The collection \{g_n(x)\}_{n\in \mathbb{N}} is a (general) orthonormal system on I provided that it is an orthogonal system on I and

(b') \int_{I} g_n(x)\overline{g_n(x)}dx = \int_{I} |g_n(x)|^2 dx = 1.

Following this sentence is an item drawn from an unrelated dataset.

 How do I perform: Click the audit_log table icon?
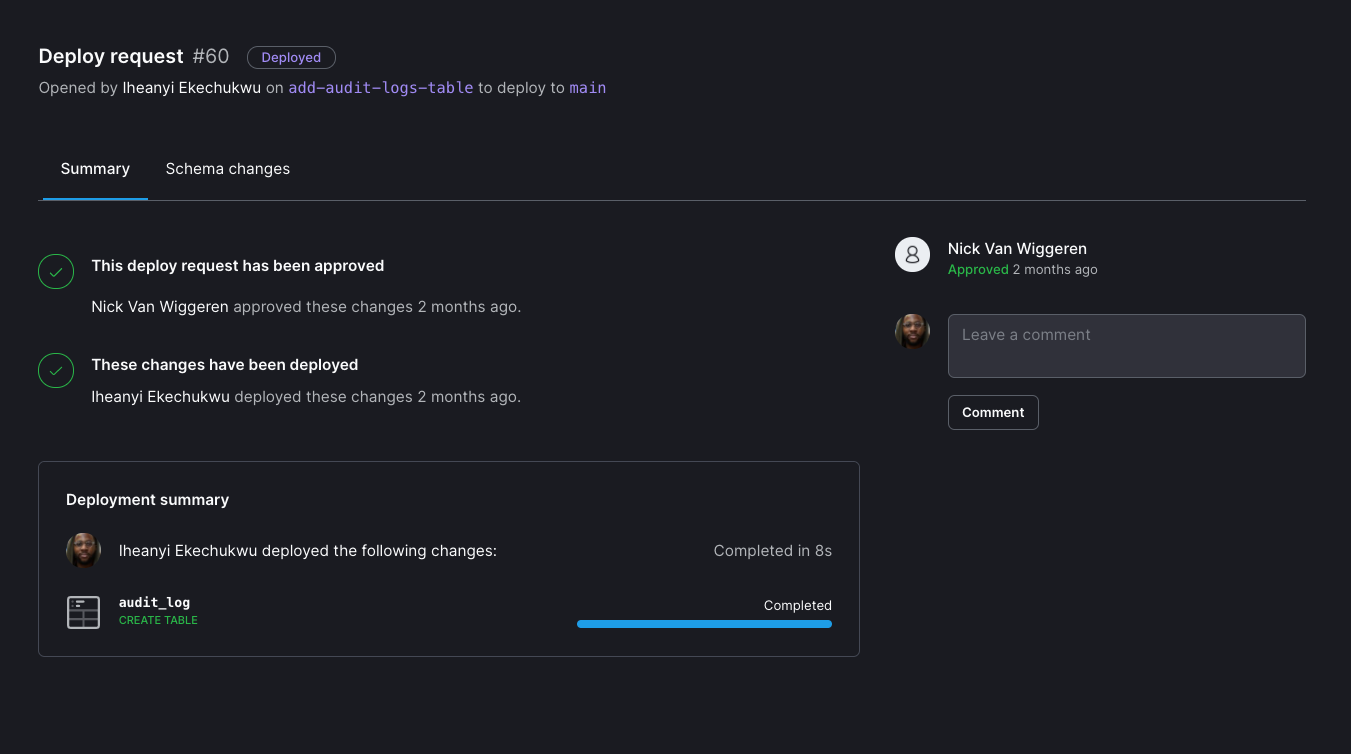click(84, 611)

I will only consider real valued functions, thus there is no need for the \overline{g_i(x)}=g_i(x) notation denoting the complex conjugate. Part (c) of Remark 2.46 also states:

… we will use the inner product notation to represent the integrals in Definition 2.45. That is, we write for any functions f(x), and g(x) L^2 on I,

    \[\langle f,g \rangle = \int_{I} f(x)\overline{g(x)}dx.\]

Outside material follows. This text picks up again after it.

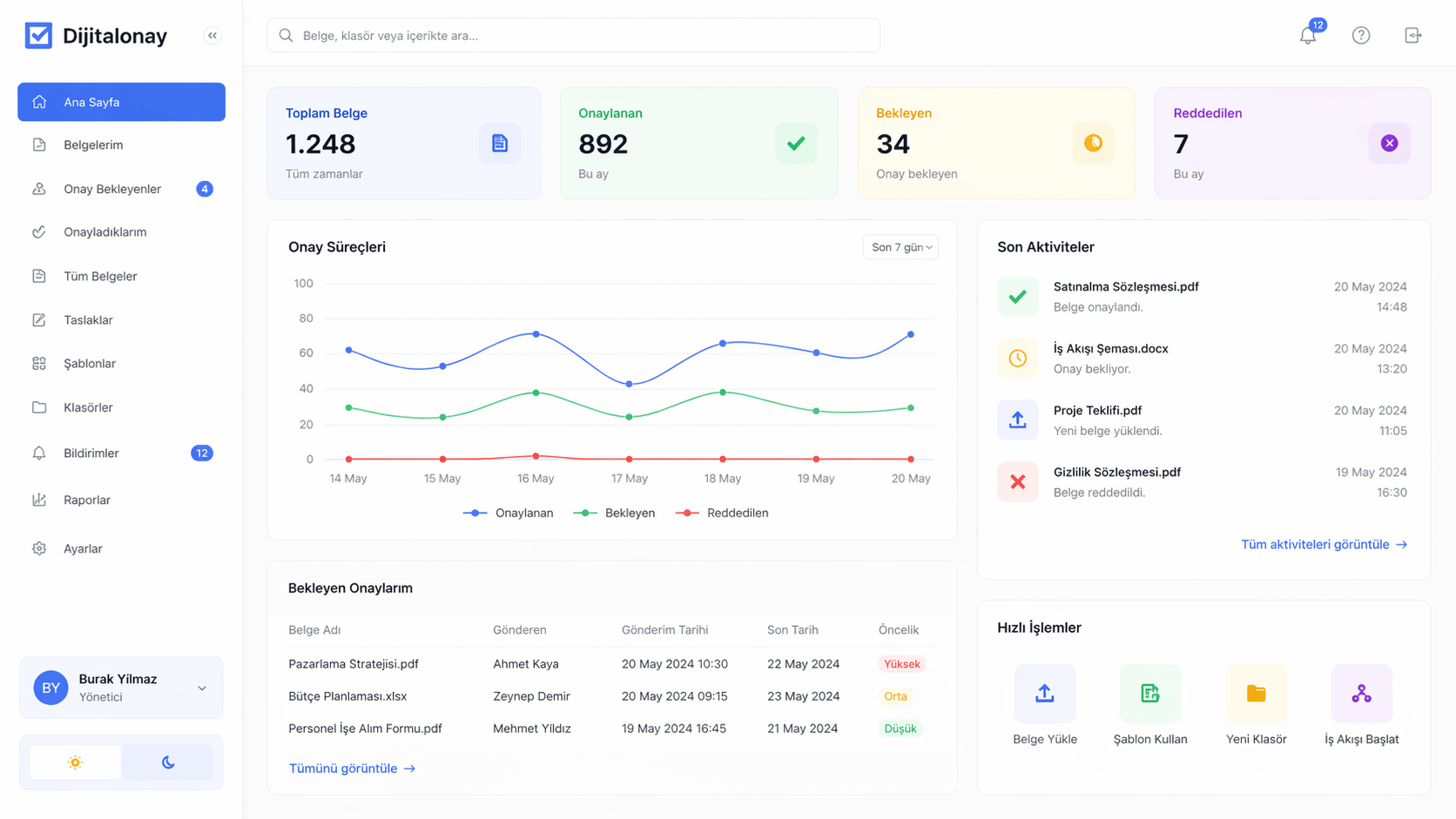The width and height of the screenshot is (1456, 819).
Task: Click the Dijitalonay logo icon
Action: 38,36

This means in particular that

    \[\langle f,f \rangle = \int_{I} f(x)\overline{f(x)}dx = \int_{I} |f(x)|^2 dx = ||f||_2^2.\]

I will make use of the same convenient notation as well. The question now arises about Generalized Fourier Series, which section 2.3.2 treats splendidly:

\textbf{Definition 2.48.} Given a function f(x), L^2 on an interval I, and an orthonormal system \{g_n(x)\} on I, the (generalized) Fourier coefficients, \{c(n)\} of f(x) with respect to \{g_n(x)\} are defined by

    \[c(n)=\int_{I} f(x)\overline{g(x)}dx = \langle f,g_n \rangle.\]

The (generalized) Fourier series of f(x) with respect to \{g_n(x)\} is

    \[f(x) \sim \sum\limits_{n\in \mathbb{N}} \langle f,g_n \rangle g_n(x).\]

and then goes on to determine when the \sim can be replaced with =. First two useful Lemmas are proved

\textbf{Lemma 2.50.} Let \{g_n(x)\} be an orthonormal system on an interval I. then for every f(x), L^2 on I, and every N\in \mathbb{N},

    \[\left|\left| f-\sum\limits_{n=1}^N \langle f,g_n \rangle g_n \right|\right|_2^2 = ||f||_2^2-\sum\limits_{n=1}^N |\langle f,g_n\rangle |^2.\]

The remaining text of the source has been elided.